▶ BREVE QUESITO A
Rispondi, per favore, a queste domande sulla scheda del film «Il colibrì»:
(i) Chi ha curato la fotografia?
(ii) Quale attore interpreta Daniele Carradori?
(iii) Tra quali decenni si muove la narrazione non lineare?
▶ BREVE QUESITO B
Prosegui la scheda del film «Il colibrì» dopo l'ultima frase.

Il colibrì (2022)
- michemar

- 24 apr 2023
- Tempo di lettura: 4 min
Aggiornamento: 13 ago

Il colibrì
Italia, Francia 2022 dramma 2h6’
Regia: Francesca Archibugi
Soggetto: Sandro Veronesi (romanzo)
Sceneggiatura: Francesca Archibugi, Laura Paolucci, Francesco Piccolo
Fotografia: Luca Bigazzi
Montaggio: Esmeralda Calabria
Musiche: Battista Lena
Scenografia: Alessandro Vannucci
Costumi: Lina Nerli Taviani
Pierfrancesco Favino: Marco Carrera
Kasia Smutniak: Marina Molitor
Bérénice Bejo: Luisa Lattes
Laura Morante: Letizia Carrera
Sergio Albelli: Probo Carrera
Alessandro Tedeschi: Giacomo Carrera
Benedetta Porcaroli: Adele Carrera
Massimo Ceccherini: Duccio Chilleri
Fotinì Peluso: Irene Carrera
Francesco Centorame: Marco Carrera da ragazzo
Pietro Ragusa: Luigi Dami Tamburini
Valeria Cavalli: madre di Luisa
Nanni Moretti: Daniele Carradori
TRAMA: La vita di Marco Carrera, dagli anni '70 in poi, tra le tante relazioni che si sono incrociate lungo il suo percorso.
Voto 5,5

Cercando di puntare tutta l’attenzione sulla sensibilità del protagonista, il racconto si tuffa nell'universo di una famiglia alla ricerca della felicità in mezzo a perdite e disallineamenti. Attraverso una narrazione non lineare che passa tra gli anni '70 e '90, Francesca Archibugi, scrivendo anche la sceneggiatura assieme a Laura Paolucci e Francesco Piccolo, costruisce una storia di amore platonico e devozione familiare, che tenta di emozionare e commuovere lo spettatore. Tratto dall'omonimo romanzo di Sandro Veronesi, la trama è guidata dalla forza dei ricordi, che permettono salti nel tempo in una trama liquida, fluida, coinvolgente. Anzi, anche troppo. Contrariamente a come si usa di solito, cioè basandosi su un presente chiaro e indicato, il film sviluppa la lunga trama non con tanti flashback ma saltando continuamente nel tempo, avanti e indietro, quasi all’impazzata, senza un punto fisso di partenza, obbligando il pubblico a ricostruire mentalmente la logica temporale, planando solo nel finale quando i superstiti sono invecchiati ed il protagonista, gravemente ammalato, prende una decisione definitiva.

▶ RIGHE ARCHIVIATE

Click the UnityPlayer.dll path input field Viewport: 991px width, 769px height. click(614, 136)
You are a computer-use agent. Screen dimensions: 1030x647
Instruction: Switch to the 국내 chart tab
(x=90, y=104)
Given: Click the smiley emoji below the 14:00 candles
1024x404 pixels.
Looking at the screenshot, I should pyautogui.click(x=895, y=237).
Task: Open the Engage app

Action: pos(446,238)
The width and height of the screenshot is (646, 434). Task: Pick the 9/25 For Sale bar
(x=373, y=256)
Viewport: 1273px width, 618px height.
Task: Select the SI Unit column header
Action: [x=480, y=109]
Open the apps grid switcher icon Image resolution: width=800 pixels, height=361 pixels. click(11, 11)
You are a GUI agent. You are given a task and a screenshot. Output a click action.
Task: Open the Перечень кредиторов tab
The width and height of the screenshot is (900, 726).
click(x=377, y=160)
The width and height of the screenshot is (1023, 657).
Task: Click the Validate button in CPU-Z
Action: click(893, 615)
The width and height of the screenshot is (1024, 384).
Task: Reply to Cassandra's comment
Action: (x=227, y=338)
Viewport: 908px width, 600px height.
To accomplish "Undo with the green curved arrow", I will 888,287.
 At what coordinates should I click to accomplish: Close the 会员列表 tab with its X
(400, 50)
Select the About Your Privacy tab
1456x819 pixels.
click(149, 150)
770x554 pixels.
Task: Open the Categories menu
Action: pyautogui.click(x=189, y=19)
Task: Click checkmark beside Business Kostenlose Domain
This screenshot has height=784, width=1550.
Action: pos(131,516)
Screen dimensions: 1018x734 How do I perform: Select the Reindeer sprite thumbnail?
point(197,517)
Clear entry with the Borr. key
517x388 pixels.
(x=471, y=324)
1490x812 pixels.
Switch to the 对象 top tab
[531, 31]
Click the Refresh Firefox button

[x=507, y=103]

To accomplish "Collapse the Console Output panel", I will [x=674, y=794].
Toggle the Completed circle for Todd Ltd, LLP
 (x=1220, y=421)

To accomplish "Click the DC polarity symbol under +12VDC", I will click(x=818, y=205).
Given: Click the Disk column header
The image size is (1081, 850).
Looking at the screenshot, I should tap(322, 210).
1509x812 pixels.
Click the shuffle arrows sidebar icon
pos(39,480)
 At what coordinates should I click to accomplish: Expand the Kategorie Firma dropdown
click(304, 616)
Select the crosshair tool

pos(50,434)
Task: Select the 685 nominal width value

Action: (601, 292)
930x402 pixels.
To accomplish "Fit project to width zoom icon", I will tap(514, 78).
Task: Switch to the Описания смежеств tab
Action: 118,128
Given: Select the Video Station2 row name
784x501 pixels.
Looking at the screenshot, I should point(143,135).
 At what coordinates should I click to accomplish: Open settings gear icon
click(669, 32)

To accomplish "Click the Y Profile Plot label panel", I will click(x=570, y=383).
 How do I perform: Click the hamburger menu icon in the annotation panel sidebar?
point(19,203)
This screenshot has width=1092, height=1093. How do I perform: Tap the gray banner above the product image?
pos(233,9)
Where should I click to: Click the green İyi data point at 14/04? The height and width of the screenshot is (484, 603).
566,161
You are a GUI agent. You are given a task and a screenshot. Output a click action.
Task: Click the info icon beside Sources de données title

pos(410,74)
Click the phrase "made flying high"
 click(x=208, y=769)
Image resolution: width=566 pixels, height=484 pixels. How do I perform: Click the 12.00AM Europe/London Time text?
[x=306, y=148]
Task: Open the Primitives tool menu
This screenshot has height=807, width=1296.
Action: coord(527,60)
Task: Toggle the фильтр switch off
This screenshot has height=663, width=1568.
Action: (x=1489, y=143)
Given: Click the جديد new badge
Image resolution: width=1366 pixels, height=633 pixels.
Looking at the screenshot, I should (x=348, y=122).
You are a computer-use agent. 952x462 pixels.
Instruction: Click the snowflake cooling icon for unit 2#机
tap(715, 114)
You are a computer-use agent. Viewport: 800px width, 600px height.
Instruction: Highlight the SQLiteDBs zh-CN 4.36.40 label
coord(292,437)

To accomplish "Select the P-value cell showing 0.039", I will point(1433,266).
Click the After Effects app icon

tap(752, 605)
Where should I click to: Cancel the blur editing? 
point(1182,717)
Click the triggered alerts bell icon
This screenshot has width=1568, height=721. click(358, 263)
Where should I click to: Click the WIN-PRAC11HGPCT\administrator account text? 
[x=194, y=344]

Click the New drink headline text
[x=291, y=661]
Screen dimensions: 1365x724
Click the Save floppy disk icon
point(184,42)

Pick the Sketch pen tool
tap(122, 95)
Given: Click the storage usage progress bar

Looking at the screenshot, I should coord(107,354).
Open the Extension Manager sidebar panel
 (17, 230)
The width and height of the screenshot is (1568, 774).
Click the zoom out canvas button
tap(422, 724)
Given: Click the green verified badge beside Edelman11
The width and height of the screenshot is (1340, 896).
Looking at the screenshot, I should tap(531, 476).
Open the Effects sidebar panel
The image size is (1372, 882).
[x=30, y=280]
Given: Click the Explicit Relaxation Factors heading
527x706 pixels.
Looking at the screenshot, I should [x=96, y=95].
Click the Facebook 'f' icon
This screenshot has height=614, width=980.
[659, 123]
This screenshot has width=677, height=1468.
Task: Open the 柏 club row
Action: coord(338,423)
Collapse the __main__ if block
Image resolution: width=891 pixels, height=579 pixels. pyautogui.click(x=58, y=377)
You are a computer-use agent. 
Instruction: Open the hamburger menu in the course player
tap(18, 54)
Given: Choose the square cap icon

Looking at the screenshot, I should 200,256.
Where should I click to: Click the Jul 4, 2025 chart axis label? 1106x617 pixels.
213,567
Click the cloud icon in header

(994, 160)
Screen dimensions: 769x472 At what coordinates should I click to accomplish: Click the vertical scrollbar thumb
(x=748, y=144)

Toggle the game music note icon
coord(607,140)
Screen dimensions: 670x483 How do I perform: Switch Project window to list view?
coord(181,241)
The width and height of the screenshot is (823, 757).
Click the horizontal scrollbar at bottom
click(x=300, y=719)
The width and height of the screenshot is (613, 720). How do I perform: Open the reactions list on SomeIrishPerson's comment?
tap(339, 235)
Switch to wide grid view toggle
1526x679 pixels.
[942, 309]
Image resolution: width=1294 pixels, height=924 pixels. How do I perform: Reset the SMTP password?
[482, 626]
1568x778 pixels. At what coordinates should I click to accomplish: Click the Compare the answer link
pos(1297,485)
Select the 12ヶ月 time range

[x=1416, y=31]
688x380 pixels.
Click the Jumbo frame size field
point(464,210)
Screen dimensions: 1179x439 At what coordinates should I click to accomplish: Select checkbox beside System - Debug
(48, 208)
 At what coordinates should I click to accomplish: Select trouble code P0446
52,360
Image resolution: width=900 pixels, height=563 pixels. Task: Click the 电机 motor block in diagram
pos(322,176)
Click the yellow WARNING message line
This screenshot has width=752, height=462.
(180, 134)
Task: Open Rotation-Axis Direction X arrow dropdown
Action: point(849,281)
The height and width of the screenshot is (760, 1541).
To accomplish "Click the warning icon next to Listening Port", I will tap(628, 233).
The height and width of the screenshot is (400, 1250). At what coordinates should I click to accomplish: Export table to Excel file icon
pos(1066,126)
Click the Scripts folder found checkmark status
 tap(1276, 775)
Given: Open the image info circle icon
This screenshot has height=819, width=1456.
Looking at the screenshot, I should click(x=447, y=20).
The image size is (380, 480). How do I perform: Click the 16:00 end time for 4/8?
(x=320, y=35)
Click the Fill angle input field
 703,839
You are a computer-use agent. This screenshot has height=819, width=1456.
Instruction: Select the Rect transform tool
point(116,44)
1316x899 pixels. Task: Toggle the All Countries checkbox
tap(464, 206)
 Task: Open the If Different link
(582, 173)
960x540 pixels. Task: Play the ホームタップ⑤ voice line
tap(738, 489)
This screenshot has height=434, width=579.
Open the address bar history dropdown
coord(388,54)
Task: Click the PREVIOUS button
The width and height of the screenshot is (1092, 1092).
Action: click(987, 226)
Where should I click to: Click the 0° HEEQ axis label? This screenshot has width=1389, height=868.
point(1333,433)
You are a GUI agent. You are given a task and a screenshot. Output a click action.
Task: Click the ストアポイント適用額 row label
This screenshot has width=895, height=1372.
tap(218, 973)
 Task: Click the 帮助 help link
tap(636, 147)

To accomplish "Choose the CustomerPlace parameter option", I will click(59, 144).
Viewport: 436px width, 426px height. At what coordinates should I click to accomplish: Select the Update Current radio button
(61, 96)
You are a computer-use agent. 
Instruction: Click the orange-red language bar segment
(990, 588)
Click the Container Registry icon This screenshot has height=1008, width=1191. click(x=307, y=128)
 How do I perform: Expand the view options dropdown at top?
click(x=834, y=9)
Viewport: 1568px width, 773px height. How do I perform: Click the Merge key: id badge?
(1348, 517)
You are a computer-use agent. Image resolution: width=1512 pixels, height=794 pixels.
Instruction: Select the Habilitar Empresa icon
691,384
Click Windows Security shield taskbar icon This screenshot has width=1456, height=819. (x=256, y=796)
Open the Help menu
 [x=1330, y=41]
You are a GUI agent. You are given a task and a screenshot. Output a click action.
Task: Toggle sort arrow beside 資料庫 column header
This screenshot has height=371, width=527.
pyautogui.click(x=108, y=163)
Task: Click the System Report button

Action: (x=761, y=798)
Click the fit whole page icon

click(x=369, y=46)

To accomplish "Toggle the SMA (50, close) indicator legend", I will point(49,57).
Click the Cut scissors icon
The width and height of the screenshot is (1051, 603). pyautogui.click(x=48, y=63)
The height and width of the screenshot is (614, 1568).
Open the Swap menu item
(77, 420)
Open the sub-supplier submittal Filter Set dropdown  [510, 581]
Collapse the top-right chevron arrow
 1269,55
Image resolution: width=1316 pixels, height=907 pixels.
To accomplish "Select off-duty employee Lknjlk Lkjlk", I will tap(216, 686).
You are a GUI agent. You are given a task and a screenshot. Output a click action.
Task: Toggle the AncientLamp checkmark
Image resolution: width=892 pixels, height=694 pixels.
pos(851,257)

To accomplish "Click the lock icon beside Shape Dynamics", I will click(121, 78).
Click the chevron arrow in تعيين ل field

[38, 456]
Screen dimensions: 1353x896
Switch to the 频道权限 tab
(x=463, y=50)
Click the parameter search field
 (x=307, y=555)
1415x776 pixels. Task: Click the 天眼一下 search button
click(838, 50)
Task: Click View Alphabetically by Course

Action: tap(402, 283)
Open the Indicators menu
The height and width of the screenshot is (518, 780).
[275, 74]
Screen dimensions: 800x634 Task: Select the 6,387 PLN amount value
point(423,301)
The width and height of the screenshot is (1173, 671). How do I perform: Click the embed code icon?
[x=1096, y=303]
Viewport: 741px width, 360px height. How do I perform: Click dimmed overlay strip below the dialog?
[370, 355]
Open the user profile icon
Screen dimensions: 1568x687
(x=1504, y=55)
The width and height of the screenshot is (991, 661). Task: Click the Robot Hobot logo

▶ RISPOSTA AL COMPITO A
(i) Luca Bigazzi.
(ii) Nanni Moretti.
(iii) Tra gli anni '70 e gli anni '90.

▶ RISPOSTA AL COMPITO B
La traiettoria di Marco Carrera, il protagonista interpretato da Pierfrancesco Favino, è permeata da coincidenze fatali, perdite irreparabili e amori assoluti. L'amore della sua vita è LuisaLattes (Bérénice Bejo), una ragazza bella e insolita che incontra in riva al mare e con la quale non potrà mai consumare la sua passione. Nella sua vita coniugale, al fianco di Marina (Kasia Smutniak) e della figlia Adele (Benedetta Porcaroli), Marco cerca di dimenticare la donna, ma l'ombra di questo amore non lo abbandona e lo porta a una serie di tragedie che influenzano la sua vita. Per fare ciò, il film affronta temi importanti come la salute mentale e la rottura dei tabù. Nanni Moretti interpreta lo psicoanalista di Marina e gioca un ruolo chiave nella storia, mostrando come sia possibile rompere il segreto professionale per un bene superiore, quando, insomma, si rivela più che necessario. Ma questo passaggio, presentato nei minuti iniziali, sembra alquanto forzato, quasi surreale, accentuato dalla enfatica (ma caratteristica) interpretazione tanto personale del regista-attore. Sinceramente, ho trovato questo incipit abbastanza imbarazzante, preludio di qualcosa di sconvolgente che in realtà non succede.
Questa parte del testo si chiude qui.